Le grand écart entre le vote populaire et le vote des «grands électeurs» a été particulièrement significatif dans les résultats définitifs des régionales.
Au soir du 14 septembre, le PAM remportait la présidence de 5 Conseils de régions, tandis que le PJD n’en obtenait que deux.
En tout, l’opposition, avec les 5 présidences de Conseils de régions du PAM et les 2 de l’Istiqlal, se retrouvait à la tête de 7 régions sur les 12 que compte le Maroc.
Tandis que la majorité gouvernementale, conduite par le PJD, n’en décrochait que 5, dispatchées entre 3 de ses composantes: 2 présidences de Conseils de régions pour le PJD, 2 pour le RNI (Rassemblement National des Indépendants) et 1 pour le MP (Mouvement Populaire).
Depuis, la question sur toutes les lèvres est la suivante: que s’est-il passé entre les deux votes, celui des citoyens électeurs et celui des élus «grands électeurs», pour que les résultats de ces scrutins prennent des directions divergeant à ce point ?
La réponse est dans les alliances qui se sont constituées lors du vote des «grands électeurs», bien sûr (et dont tout le monde a les détails, puisque pour la 1ère fois au Maroc, ce vote a eu lieu à main levée, conformément à la loi organique sur les régions, article 8). L’argumentaire, lui, diffère selon les positionnements.
Ceux qui ont porté le PJD en tête des «régionales» dénoncent l’indiscipline partisane et accusent tout simplement les deux grands partis de la majorité (essentiellement le RNI, mais aussi le MP) d’avoir «trahi» leur camp.
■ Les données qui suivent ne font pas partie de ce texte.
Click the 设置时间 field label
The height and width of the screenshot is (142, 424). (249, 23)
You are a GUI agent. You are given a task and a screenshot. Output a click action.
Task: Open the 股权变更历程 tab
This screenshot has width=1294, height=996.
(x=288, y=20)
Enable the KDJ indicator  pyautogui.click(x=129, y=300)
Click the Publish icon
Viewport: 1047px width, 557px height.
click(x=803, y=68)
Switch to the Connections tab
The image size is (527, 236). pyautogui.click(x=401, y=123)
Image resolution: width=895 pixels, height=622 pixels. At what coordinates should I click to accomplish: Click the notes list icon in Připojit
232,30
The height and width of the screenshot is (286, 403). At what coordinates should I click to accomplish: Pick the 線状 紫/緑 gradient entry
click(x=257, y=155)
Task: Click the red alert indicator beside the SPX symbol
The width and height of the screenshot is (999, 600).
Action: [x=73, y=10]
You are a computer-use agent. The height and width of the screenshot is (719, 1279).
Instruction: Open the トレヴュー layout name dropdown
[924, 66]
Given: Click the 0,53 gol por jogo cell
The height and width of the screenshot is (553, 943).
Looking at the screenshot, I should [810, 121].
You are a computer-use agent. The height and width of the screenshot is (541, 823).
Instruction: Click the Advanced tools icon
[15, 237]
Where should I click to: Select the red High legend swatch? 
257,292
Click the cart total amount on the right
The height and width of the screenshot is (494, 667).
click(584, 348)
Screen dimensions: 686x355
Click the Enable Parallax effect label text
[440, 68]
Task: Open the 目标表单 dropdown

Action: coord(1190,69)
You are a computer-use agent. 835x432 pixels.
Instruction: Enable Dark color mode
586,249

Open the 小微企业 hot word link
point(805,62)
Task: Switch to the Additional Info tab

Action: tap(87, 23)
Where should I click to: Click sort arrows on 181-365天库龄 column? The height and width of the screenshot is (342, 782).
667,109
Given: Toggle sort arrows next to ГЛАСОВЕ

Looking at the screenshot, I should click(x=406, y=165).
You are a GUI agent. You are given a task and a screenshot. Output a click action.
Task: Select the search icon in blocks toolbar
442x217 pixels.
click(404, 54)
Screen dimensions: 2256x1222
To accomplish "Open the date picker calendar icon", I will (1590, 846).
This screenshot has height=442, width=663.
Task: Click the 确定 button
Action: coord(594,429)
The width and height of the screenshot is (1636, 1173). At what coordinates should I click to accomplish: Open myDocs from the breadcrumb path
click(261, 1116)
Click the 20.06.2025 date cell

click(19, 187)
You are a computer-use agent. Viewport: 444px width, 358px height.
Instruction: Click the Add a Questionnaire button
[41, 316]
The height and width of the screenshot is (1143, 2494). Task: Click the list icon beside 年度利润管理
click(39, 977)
Ce dont les «accusés» se défendent avec force arguments. Pour eux –et notamment pour le RNI dont plusieurs responsables ont expliqué ce point de vue- non seulement l’opposition devait, de toutes les manières, mathématiquement, remporter la majorité des présidences de Conseils, mais en plus, les consignes de vote ont bien été respectées. Le RNI insiste: le pacte entre les partis de la majorité prévoyait deux situations. Celle où la majorité serait en tête, les «grands électeurs» devaient alors systématiquement voter pour elle. Et celle où ce serait l’opposition qui serait en tête et là, le vote était libre.
Autre argument avancé: quand les élus de la majorité ont parfois voté pour l’opposition, c’était aussi pour l’efficacité future des Conseils, qu’ils soient régionaux ou communaux. Il arrive souvent, argue Rachid Talbi Alami, dans l’émission télévisée «Moubacharatan maâkom» (2M), que les élus ne veuillent voter que pour leurs amis, cousins, ou collègues avec lesquels ils ont l’habitude de travailler. Dans cette même émission, Hakim Benchemmas, un des dirigeants du PAM, ajoute un autre argument: «pourquoi faudrait-il être lié par les alliances actuelles, pour le choix des présidences de Conseils régionaux dont le mandat est de 6 ans, alors que la majorité gouvernementale n’en a plus que pour un an ? (Les prochaines élections législatives sont prévues pour 2016).
Différemment appréciée, la «magie» des alliances conduit cependant à la même conclusion: la faille est dans les textes électoraux. Les principaux protagonistes le soulignent, du reste. Dans les démocraties qui ont une longue expérience en la matière, c’est le parti arrivé en tête qui se voit confier la présidence du Conseil régional et constitue son équipe. Cela évite les surprises… Au Maroc, le Président est élu parmi les 5 premières listes. Ces élections devraient permettre de rectifier le tir. Après tout, tout est nouveau. Nouvelle Constitution, nouvelle loi organique, nouvelle expérience…
Reste un point d’interrogation. Quel impact aura tout ceci sur les prochaines «Législatives» ? Les déçus chercheront-ils à prendre leur revanche en votant massivement pour leur camp ? Ou iront-ils grossir les rangs des sceptiques qui ne votent pas, ou ne votent plus (ce qui serait dommage pour un taux de participation qui commençait à grimper au-dessus des 50%) ?
Tout dépendra de la suite que donneront les partis à ces élections communales et régionales.